Time series concepts
A time series as implemented by the HCL OneDB™ TimeSeries solution contains information about how the data is stored in the table column and information about valid data intervals and where the data is stored on disk.
Understand the following concepts when you create a time series:
- TimeSeries data type
- The data type that defines the structure for the time series data.
- Element
- A set of time series data for one timestamp. For example, a value of 1.01 for the time stamp 2011-1-1 00:45:00.00000 is an element for customer 1001.
- Packed element
- An element in which records for multiple timestamps are stored to save storage space. Packed elements can store hertz data that is recorded at a subsecond frequency and compressed numeric data.
- Timepoint
- The time period for a single element: for example, 15 minutes.
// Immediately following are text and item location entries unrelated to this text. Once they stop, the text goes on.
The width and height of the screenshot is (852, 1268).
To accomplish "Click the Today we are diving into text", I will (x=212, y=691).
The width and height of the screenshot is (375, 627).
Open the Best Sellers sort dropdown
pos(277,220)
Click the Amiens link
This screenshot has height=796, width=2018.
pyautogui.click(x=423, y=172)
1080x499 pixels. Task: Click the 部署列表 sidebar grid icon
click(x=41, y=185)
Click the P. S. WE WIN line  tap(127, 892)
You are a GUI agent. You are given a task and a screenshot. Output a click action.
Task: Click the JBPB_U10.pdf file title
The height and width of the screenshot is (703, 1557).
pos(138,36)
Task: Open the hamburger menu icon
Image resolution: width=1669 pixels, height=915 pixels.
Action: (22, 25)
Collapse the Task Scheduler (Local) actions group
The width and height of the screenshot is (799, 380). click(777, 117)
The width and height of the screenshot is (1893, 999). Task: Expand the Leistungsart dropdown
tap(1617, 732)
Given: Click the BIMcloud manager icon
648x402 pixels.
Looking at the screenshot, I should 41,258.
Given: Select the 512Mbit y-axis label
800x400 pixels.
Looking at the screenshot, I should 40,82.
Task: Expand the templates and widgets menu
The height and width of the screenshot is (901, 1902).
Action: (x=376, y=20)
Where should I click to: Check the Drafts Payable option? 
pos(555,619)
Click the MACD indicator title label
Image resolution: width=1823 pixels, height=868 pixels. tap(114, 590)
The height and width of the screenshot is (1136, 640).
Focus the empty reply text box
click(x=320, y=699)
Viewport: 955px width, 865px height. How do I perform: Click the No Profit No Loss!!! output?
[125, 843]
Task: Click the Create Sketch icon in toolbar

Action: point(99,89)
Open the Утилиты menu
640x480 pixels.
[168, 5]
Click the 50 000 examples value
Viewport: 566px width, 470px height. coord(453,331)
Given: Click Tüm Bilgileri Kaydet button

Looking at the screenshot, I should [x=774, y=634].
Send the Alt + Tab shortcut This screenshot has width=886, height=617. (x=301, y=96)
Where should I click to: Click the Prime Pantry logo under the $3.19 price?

In some industries, a timepoint is referred to as an interval.
- Origin
- The earliest time stamp that is allowed. Data that has a timestamp before the origin is not allowed.
- time series instance
- For each TimeSeries data type value, the set of elements that is stored in a container. Each instance has a unique identifier that is stored in the TSInstanceTable table. The time series instance ID is used by some time series routines and SQL statements.The time series instance ID is used by some time series routines.
- Calendar
- A set of valid timepoints in a time series, as specified by the calendar pattern.
- Calendar pattern
- The pattern of valid timepoints and when the pattern starts. The calendar pattern can also specify the length of the timepoint. For example, if you collect electricity usage information every 15 minutes, the calendar pattern specifies that timepoints have a length of 15 minutes, and because you want to collect information continuously, all timepoints are valid.
- Container
- A named portion of a dbspace that contains the time series data for a specific TimeSeries data type and regularity. The data is ordered by time stamp. You can control in which containers your time series data is stored.
- Regularity
- Whether a time series has regularly spaced timepoints or irregularly spaced timepoints.
- Virtual table
- Virtual tables display a view of the time series data in a relational format without duplicating the data. You can use standard SQL statements on virtual tables to select and insert data.